Klage über Vorgehen der Bassij-Milizen
Doch Rafsanjani beschränkte sich nicht nur auf Kritik am Umgang Ahmadinejads mit den UN-Sanktionen. Er prangerte auch die jüngsten politischen Entwicklungen im Land an: "Diese Willkür, die ich zurzeit im Land beobachte, ist reines Gift für das Land." Alle Schritte und Maßnahmen müssten auf dem Gesetz aufbauen. Raf sanjani bezieht sich damit offenbar auf die regierungstreuen Kräfte in Zivil, allen voran die paramilitärischen Bassij-Milizen, die bei den Angriffen auf Demonstranten gegen die Ergebnisse der Präsidentschaftswahl im letzten Jahr eine zentrale Rolle spielten.
Teherans Führung hat zum Schutz gegen in- und ausländische Feinde erzkonservative, schlagkräftige Revolutionsgarden ("Pasdaran"). Sie bilden neben der regulären Armee ("Artesh") die zweite wichtige Stütze der Streitkräfte, die unter der Führung des obersten geistlichen Führers, Ayatollah Ali Khamenei, stehen. Doch seit Mahmoud Ahmadinejad Präsident ist, also seit 2005, haben sie eine einzige Hauptaufgabe: Gegner im Inneren zu "eliminieren". Ahmadinejad verhalf ihnen zu zunehmendem politischen Einfluss. So wurden ehemalige "Pasdaran"-Kommandeure zu Ministern oder Provinzgouverneuren ernannt. Hinzu kommen circa eine Million Kämpfer einer den "Pasdaran" unterstellten Volksmiliz, genannt "Bassij" (Freiwillige).

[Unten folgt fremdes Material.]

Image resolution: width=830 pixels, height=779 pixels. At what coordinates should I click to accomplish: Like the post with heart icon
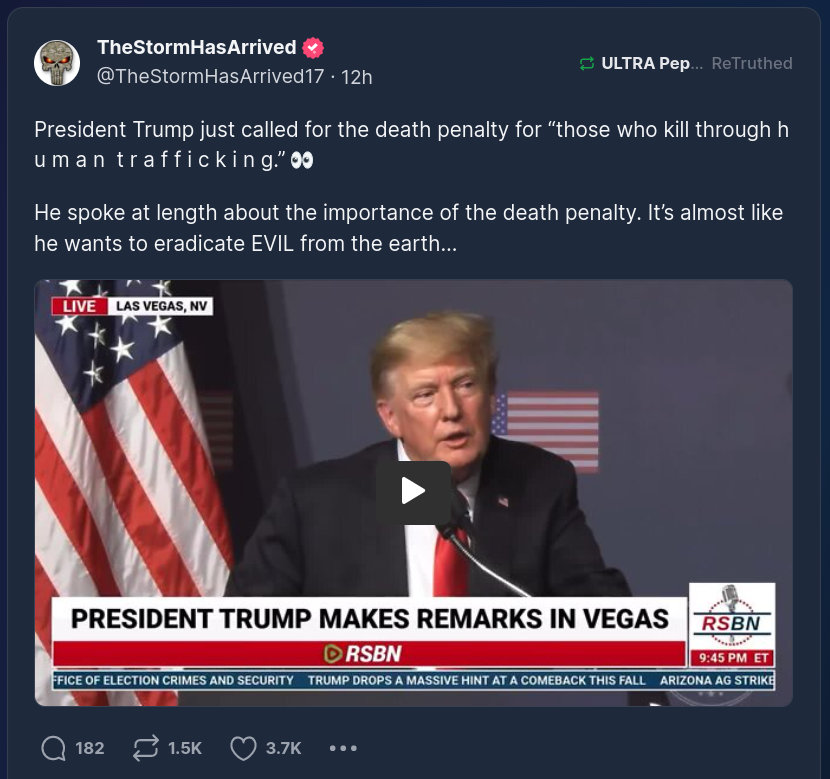pos(243,748)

Oppositioneller stark eingeschüchtert
Sie stehen nicht nur im Kriegsfall zur Verfügung, sondern auch, falls das Mullah-Regime durch Gegner im Inneren - wie bei den Protesten nach der letzten Präsidentschaftswahl im Juni 2009 - in Bedrängnis gerät. In Betrieben, Schulen und bei Straßenkontrollen prüfen sie, ob die strengen Regeln der Islamischen Republik befolgt werden, zum Beispiel ob Frauen die Bekleidungsvorschriften einhalten.
Die Bassijis hatten erst neulich das Haus eines der oppositionellen Präsidentschaftskandidaten der Wahl 2009, Mehdi Karroubi, fünf Nächte hintereinander belagert, Fensterscheiben eingeworfen, das Gebäude beschädigt und dabei viele Menschen verletzt.
Während die Revolutionsgarden eine Beteiligung an diesen Angriffen in einem Statement ausschlossen und sie "willkürlich handelnden Kräften" zuschrieben, behauptet die Opposition, dass die Übergriffe unter direkter Aufsicht der Bassij und der Revolutionsgarden erfolgten.
Der Chef der Expertenversammlung unterstrich, Gesetzestreue sei der einzige Weg, um gegen die "Feinde" vorzugehen. Die Expertenversammlung besteht aus fachkundigen Geistlichen aus dem gesamten Land und kommt alle sechs Monate zusammen. Die Sitzung der Geistlichen hat im Iran ein großes Echo ausgelöst und der oberste geistliche Führer Ali Khamenei muss sich nun mit der Regierungskritik der Mehrheit der Mullahs im Gremium eingehend auseinandersetzen.